Mas o coronel Felizardo fez um sinal e logo nos arrolhamos em volta do saco; fez-se silêncio e daí a pouco começou a tatuzada a sair das tocas - desrabados todos - e vieram se chegando para o saco, focinhavam nele e ficavam quietos, como viúva velha chorando na cova de marido novo...

Ai então é que era pegar e sangrar tatu! ... Foi uma senhora matança! Fizemos umas quantas enfiadas e voltamos para casa vergando ao peso da caçada. Eu, por mim, confesso, estava atônito!

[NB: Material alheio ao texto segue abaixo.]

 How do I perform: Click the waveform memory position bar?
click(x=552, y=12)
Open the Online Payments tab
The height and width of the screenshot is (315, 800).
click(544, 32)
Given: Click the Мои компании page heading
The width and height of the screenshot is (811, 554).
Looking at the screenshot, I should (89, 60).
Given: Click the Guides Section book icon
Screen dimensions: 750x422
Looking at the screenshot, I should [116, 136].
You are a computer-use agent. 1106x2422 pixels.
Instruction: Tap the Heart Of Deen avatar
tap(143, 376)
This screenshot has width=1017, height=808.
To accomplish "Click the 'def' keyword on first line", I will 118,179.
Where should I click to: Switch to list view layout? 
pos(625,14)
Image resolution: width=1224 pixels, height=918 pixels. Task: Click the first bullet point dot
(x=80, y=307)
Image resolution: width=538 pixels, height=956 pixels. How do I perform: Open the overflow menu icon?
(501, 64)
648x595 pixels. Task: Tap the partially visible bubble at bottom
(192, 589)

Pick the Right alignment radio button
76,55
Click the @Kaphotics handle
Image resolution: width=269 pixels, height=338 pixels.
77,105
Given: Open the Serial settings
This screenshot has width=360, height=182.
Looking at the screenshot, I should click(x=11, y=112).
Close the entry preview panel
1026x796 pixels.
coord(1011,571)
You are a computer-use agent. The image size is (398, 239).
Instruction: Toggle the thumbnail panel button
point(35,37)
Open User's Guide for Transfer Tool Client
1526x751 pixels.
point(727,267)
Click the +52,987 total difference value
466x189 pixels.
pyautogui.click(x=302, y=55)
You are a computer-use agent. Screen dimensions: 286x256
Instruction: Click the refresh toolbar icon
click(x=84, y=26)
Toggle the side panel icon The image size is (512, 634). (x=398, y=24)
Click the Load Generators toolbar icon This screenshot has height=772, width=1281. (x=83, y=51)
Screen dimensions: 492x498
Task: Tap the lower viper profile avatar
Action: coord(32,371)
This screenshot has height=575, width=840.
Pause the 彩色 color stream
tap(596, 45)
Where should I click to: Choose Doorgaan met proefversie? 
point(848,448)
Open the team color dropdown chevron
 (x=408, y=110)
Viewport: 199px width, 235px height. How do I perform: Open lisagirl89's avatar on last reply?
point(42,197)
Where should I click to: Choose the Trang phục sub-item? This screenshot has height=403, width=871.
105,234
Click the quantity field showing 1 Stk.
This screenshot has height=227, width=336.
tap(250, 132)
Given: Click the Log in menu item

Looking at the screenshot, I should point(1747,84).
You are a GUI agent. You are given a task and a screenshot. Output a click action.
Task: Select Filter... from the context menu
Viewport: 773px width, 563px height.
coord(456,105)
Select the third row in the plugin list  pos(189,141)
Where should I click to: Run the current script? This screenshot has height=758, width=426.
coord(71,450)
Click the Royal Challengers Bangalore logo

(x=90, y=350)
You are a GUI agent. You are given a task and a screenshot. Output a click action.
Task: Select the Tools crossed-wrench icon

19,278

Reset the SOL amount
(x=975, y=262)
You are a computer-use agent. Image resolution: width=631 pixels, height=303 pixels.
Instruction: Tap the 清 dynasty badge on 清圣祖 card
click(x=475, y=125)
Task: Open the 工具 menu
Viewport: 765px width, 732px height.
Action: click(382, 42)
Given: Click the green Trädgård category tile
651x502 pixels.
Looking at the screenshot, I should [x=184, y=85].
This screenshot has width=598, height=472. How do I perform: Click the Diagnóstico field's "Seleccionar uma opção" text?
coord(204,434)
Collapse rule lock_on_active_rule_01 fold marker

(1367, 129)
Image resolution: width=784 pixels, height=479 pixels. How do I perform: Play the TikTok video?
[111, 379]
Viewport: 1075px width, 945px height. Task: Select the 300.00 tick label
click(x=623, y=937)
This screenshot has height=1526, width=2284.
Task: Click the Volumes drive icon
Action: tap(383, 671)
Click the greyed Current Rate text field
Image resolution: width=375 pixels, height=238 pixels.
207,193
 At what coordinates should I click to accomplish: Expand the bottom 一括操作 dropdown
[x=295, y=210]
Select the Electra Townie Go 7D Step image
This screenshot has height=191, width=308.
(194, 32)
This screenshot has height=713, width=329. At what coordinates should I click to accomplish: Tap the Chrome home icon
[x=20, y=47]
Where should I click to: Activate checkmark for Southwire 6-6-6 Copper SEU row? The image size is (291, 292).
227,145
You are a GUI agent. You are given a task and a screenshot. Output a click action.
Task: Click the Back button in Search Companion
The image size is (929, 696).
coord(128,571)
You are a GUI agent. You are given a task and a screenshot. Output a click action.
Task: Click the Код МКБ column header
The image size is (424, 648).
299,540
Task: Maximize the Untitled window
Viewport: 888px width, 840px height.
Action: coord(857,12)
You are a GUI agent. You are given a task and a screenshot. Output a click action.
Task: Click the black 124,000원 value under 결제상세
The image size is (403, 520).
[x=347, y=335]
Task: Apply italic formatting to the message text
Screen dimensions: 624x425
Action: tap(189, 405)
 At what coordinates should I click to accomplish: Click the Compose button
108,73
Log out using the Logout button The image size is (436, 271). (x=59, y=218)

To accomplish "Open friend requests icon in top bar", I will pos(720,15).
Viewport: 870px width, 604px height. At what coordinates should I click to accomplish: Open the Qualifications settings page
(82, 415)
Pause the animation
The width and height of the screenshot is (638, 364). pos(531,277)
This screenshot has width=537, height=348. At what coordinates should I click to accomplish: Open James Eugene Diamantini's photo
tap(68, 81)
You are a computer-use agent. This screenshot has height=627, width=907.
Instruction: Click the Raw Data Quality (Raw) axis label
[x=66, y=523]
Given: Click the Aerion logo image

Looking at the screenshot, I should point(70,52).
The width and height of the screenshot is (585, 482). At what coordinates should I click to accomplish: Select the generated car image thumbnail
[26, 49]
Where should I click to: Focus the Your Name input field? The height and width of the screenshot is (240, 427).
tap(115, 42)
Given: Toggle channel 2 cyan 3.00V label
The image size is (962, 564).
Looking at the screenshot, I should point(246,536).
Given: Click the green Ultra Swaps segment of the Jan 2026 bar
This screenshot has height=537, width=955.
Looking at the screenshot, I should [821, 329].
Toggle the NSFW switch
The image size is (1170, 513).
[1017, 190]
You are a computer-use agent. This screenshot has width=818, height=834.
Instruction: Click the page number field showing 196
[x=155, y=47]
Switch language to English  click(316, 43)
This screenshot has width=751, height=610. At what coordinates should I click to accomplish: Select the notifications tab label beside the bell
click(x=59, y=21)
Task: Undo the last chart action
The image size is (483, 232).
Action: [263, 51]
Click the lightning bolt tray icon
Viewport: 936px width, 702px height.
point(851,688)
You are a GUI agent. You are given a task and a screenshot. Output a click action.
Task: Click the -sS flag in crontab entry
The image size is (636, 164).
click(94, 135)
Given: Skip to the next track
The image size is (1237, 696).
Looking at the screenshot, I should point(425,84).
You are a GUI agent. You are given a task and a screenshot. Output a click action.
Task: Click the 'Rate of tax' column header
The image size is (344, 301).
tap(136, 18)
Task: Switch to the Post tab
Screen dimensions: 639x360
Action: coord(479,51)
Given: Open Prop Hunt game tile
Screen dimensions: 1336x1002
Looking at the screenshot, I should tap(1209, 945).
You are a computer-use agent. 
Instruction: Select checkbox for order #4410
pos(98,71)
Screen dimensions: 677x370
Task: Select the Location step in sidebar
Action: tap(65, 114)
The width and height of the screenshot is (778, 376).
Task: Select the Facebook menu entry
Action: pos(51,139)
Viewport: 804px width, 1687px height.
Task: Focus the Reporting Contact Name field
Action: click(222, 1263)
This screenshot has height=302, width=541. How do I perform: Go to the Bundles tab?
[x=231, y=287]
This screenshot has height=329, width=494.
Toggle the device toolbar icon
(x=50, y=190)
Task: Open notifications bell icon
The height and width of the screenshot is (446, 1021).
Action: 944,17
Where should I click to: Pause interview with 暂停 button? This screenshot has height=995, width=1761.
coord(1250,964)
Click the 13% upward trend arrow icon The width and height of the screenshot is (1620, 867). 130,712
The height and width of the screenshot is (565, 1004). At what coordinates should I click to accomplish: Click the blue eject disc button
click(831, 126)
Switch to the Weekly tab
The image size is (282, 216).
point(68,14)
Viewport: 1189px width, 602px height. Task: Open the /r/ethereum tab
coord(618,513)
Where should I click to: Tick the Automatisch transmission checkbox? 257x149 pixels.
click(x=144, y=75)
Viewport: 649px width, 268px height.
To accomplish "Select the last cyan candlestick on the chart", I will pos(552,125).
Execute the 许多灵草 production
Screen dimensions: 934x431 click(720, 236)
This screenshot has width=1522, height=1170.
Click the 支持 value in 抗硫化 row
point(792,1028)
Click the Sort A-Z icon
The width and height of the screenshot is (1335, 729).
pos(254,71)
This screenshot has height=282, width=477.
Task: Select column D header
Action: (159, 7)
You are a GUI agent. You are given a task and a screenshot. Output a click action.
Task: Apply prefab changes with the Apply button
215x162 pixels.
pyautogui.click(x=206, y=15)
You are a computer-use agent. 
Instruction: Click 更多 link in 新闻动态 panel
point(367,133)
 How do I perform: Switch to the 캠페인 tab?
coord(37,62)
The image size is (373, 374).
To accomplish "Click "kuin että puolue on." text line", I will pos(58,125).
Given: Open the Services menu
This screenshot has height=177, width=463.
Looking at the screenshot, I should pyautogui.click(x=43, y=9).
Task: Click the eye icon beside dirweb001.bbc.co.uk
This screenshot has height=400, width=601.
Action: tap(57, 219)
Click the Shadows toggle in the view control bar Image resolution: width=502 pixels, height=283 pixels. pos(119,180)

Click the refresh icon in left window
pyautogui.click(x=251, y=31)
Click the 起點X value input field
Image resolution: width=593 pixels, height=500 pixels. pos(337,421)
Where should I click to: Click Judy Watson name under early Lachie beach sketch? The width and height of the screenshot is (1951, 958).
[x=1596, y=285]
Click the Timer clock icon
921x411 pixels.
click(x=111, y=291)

Em caminho é que o brigadeiro Felizardo me foi contando a cousa pelo miúdo

— Romualdo, você conhece o tatu peludo ou de rabo mole, o bola, o guaçu e outros; mas parece que este, nunca viu...

— De ouvido, sim!

— Ora! ouvir falar é uma cousa, ver é outra... Este tatu tem o rabo como uma rosca, por isso se chama rosqueira; caçá-lo é facílimo: descoberta a toca, basta poder agarrá-lo pela cauda e em vez de puxar destorcê-la e depois levá-la para um pouco distante naturalmente o rosqueira sente falta do peso do rabo e pelo faro vai em busca, acha-o e começa logo a cavar no chão um buraco estreito e fundo, entra então com o focinho a dar voltas e mais voltas à cauda solta, e tanto trabalha que fá-la cair de ponta para baixo no buraco que preparou: então, chega-lhe terra e vai-o enchendo, de forma que a cauda pode ficar fincada corno uma estaca, e quando ele sente que está firme, senta-se-lhe em cima e...

— E... parece incrível!

— E começa a andar à roda, à roda, sempre para a direita, até atarraxar-se de novo ao rabo. No que está pronto vai-se embora!

No dia seguinte fui ao mato, sozinho, para verificar o caso.

Descobri logo umas sete covas, portanto sete tatus; destorci sete rabos, pu-los no chão trepei a uma árvore topada e esperei vieram os tatus: vieram os tatus, fizeram os tais buracos, fincaram as caudas, sentaram-se em cima delas e começaram a rodar, a rodar, a rodar. Dentro em pouco um primeiro cessou o movimento e atirou-se para a frente, na sua posição natural, de quatro patas; e logo outro, enfim todos os sete, perfeitamente bons, enrabados, completos. Sem querer fiz um movimento, e os bichos fugiram rápidos como setas. Era a pino do meio-dia.

Para comer é que não são bons: têm a carne mui dura.